| What needs to be done |
Select every line of the items below that contains the string "Task", and copy each one. Matching is case-sensitive.

[Screenshot and document pointing data]
Start
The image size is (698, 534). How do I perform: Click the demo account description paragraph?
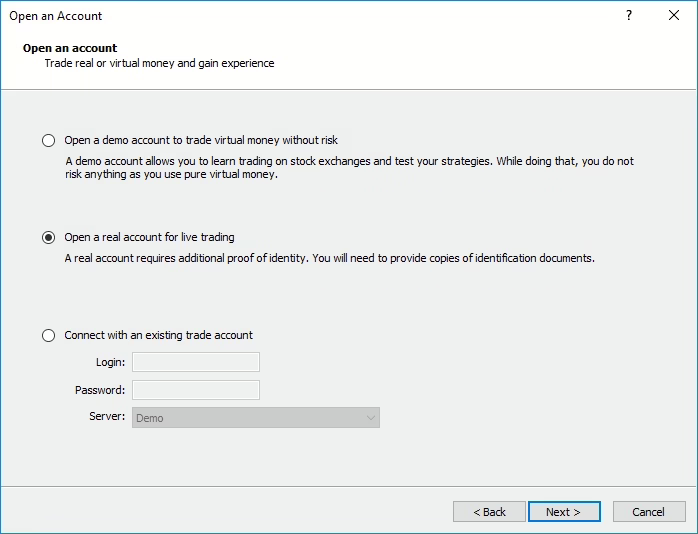(350, 167)
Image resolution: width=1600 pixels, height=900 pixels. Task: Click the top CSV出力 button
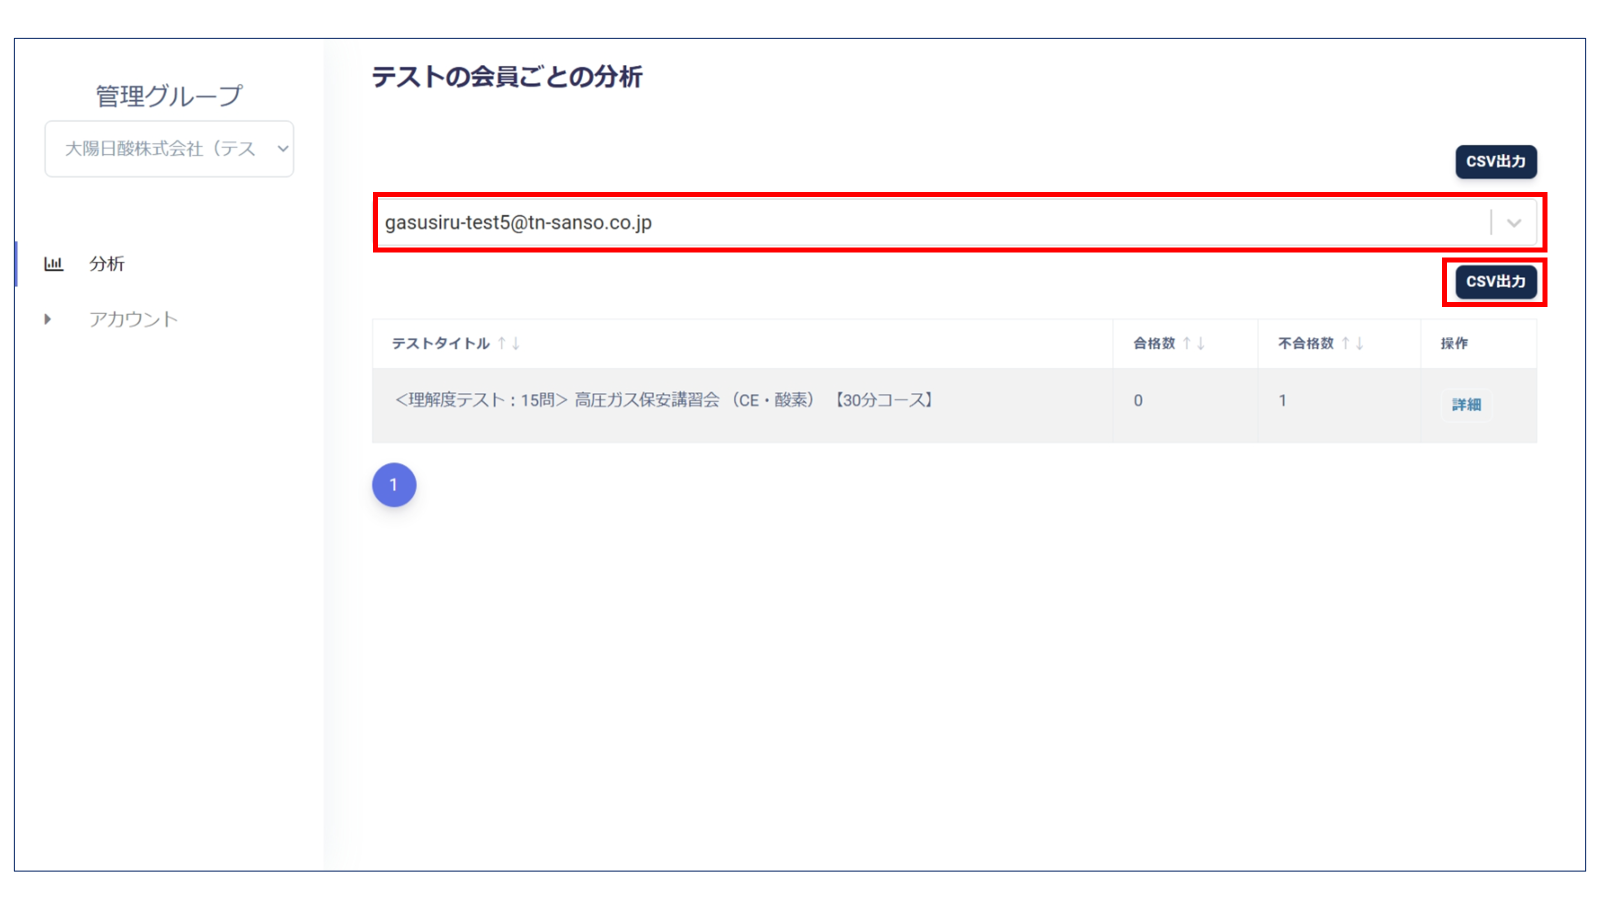point(1496,162)
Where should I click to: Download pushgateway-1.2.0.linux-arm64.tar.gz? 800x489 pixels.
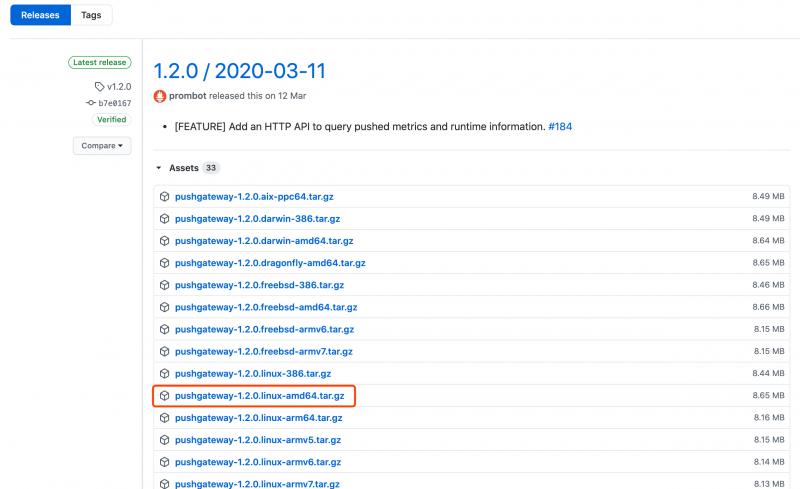(x=259, y=418)
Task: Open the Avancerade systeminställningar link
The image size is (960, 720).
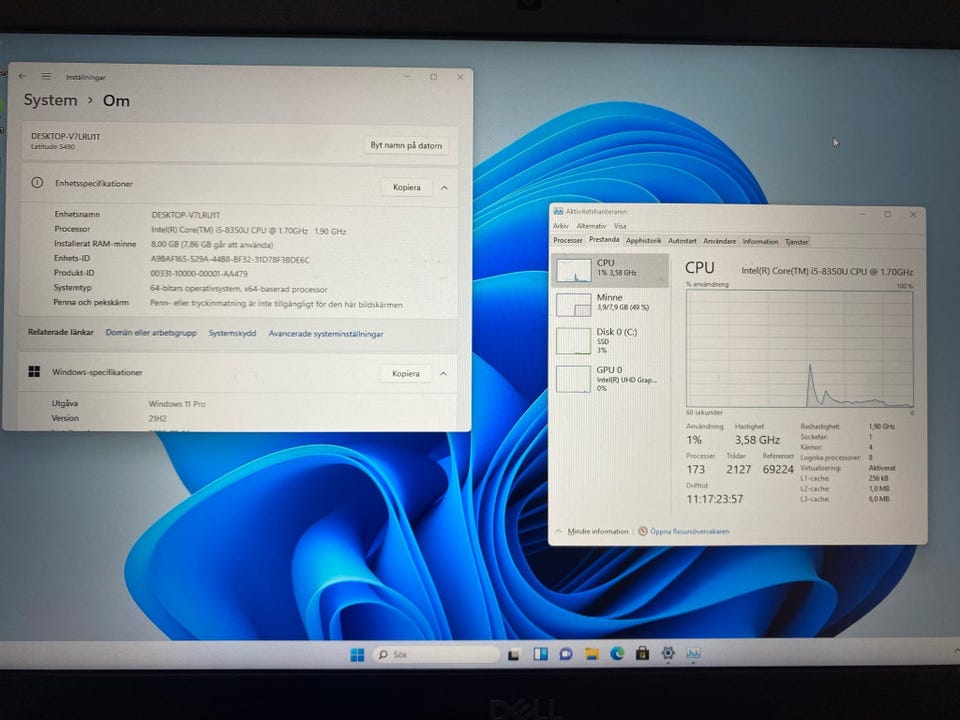Action: pos(325,334)
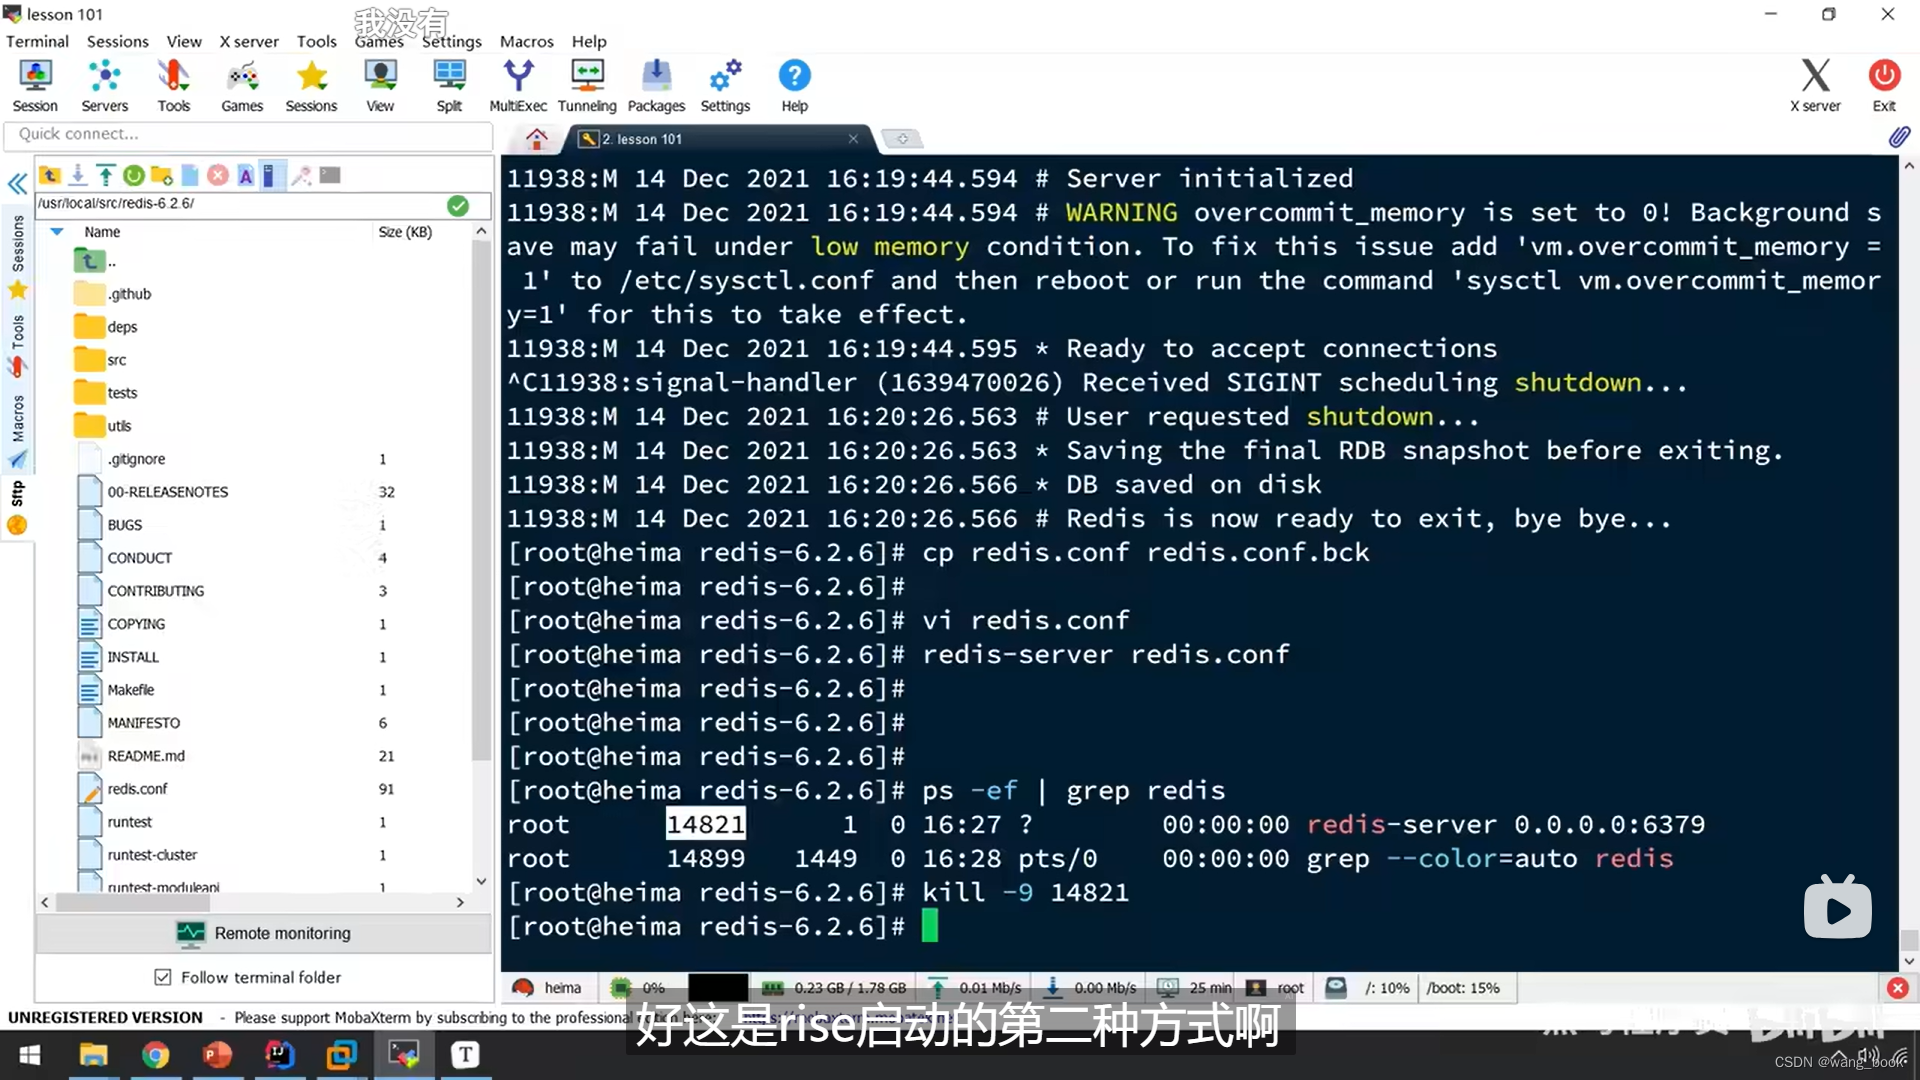Collapse sidebar with double chevron

[x=17, y=184]
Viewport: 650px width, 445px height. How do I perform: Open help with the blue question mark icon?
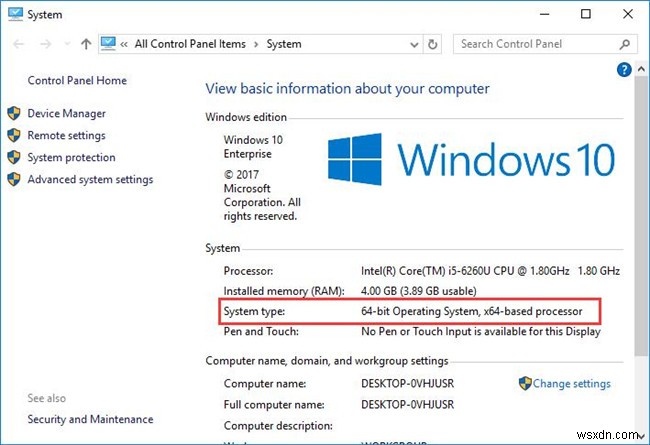pyautogui.click(x=625, y=69)
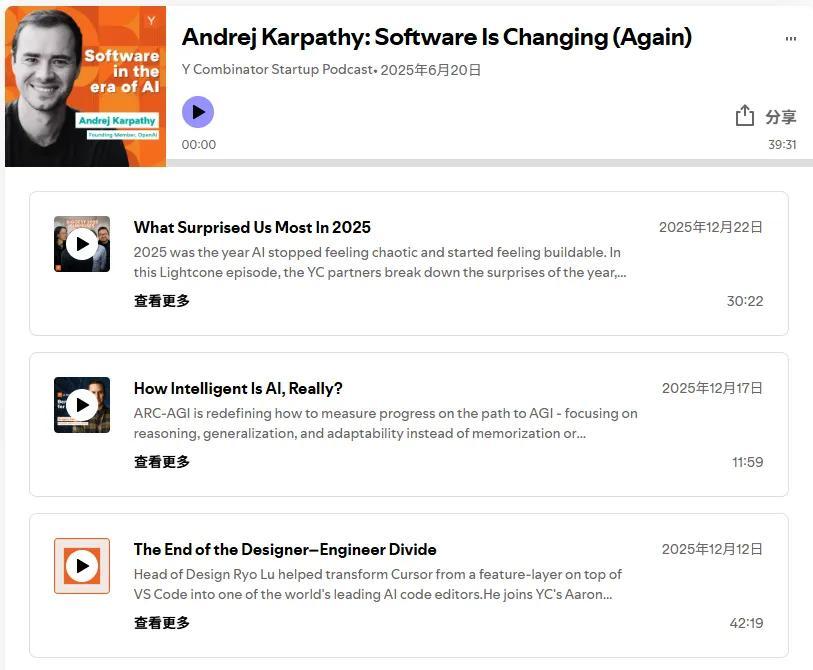The image size is (813, 670).
Task: Play 'How Intelligent Is AI, Really?' episode
Action: [82, 405]
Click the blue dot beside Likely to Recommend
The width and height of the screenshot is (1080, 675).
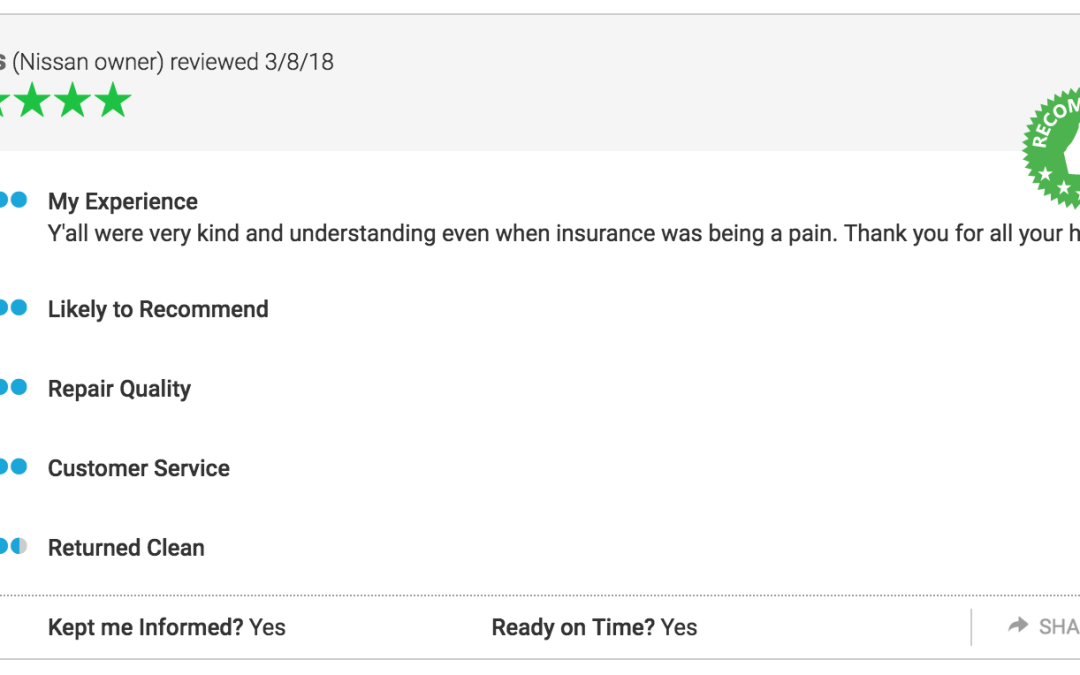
End
| Output of the exercise |
Image resolution: width=1600 pixels, height=900 pixels. Task: Click the top CSV出力 button
Task: Open the Avancerade systeminställningar link
Task: Play 'How Intelligent Is AI, Really?' episode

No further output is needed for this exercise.